Download 1M+ code from https://codegive.com/e4d2156
parallel programming is a form of computation where many calculations or processes are carried out simultaneously. this approach is beneficial for tasks that can be divided into smaller sub-tasks that can run concurrently, improving performance, especially on multi-core processors.
in python, there are several libraries for parallel programming, among which the most commonly used are:
1. **threading**: suitable for i/o-bound tasks.
2. **multiprocessing**: suitable for cpu-bound tasks.
3. **concurrent.futures**: a high-level interface for asynchronously executing callables.
4. **dask**: a flexible library for parallel computing in python.
in this tutorial, we will focus on the `multiprocessing` and `concurrent.futures` libraries for parallel programming.
1. using the `multiprocessing` module
the `multiprocessing` module allows you to create multiple processes, each with its own python interpreter, which can take advantage of multiple cpu cores.
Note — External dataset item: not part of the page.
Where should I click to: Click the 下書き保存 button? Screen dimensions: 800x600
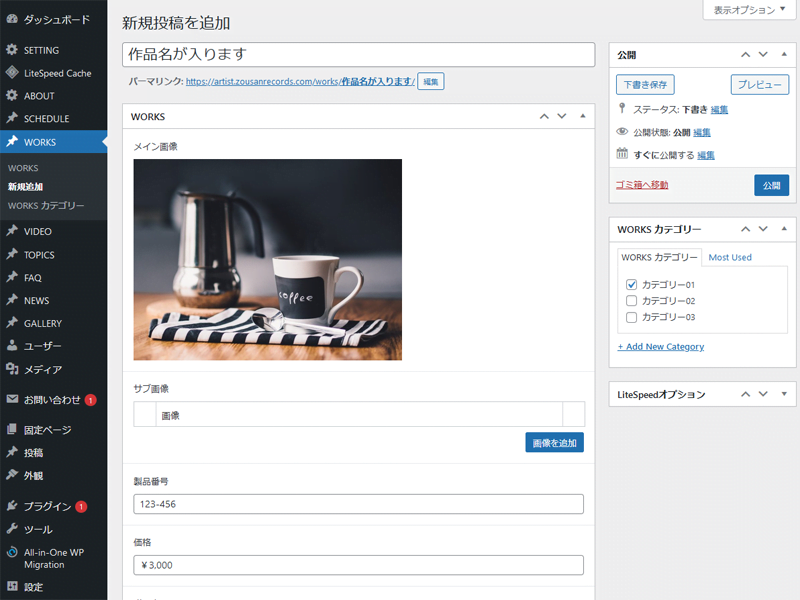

example: computing squares of numbers in parallel
explanation:
**def compute_square(n)**: this function computes the square of a number. we simulate a time-consuming task with `time.sleep(1)`.
**if _name_ == "__main__"**: this check prevents the code from being run when the module is imported elsewhere.
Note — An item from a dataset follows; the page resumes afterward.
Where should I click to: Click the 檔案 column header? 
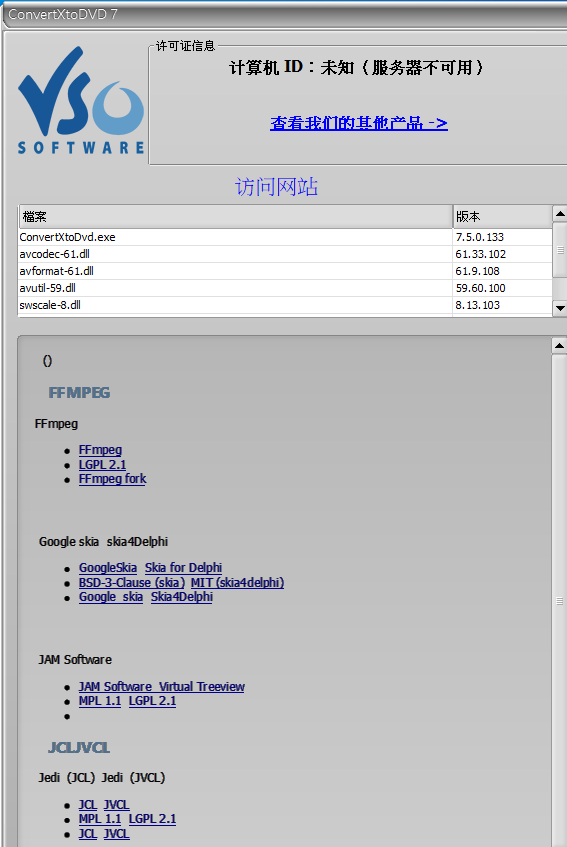(x=235, y=217)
**multiprocessing.pool**: we create a pool of worker processes. we can specify the number of processes (in this case, 3).
**pool.map**: this method applies the `compute_square` function to each element in the `numbers` list in parallel.
the results are collected and printed.
2. using the `concurrent.futures` module
the `concurrent.futures` module provides a high-level interface for asynchronously executing callables. it includes both threads and processes.
example: using threadpoolexecutor for i/o-bound tasks
explanation:
**def fetch_data(n)**: this function simulates fetching data with a delay.
**concurrent.futures.threadpoolexecutor**: here, we create a thread pool with a maximum of 3 th ...
#ParallelProgramming #Python #coding
parallel programming
Python concurrency
multiprocessing in Python
async programming Python
threading Python
parallel computing Python
Python performance optimization
distributed computing Python
Python async IO
parallel algorithms Python
Python task parallelism
multithreading Python
Python joblib
Python futures
scalable Python applications
In questa pagina del sito puoi guardare il video online parallel programming with python della durata di ore minuti seconda in buona qualità , che l'utente ha caricato CodeMade 29 gennaio 2025, condividi il link con amici e conoscenti, su youtube questo video è già stato visto 2 volte e gli è piaciuto 0 spettatori. Buona visione!